- [任务目标]: 将下列全部记录表示为一个 JSON 字符串列表，每行对应一个字符串，空行不计入。

- [记录摘录]:
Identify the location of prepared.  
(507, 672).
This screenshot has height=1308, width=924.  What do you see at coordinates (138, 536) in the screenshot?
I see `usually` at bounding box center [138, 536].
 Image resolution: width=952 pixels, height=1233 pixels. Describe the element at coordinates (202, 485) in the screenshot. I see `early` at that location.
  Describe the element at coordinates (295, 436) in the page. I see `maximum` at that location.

- [练习作答]:
[
  "Identify the location of prepared.  ",
  "(507, 672).",
  "This screenshot has height=1308, width=924.  What do you see at coordinates (138, 536) in the screenshot?",
  "I see `usually` at bounding box center [138, 536].",
  " Image resolution: width=952 pixels, height=1233 pixels. Describe the element at coordinates (202, 485) in the screenshot. I see `early` at that location.",
  "  Describe the element at coordinates (295, 436) in the page. I see `maximum` at that location."
]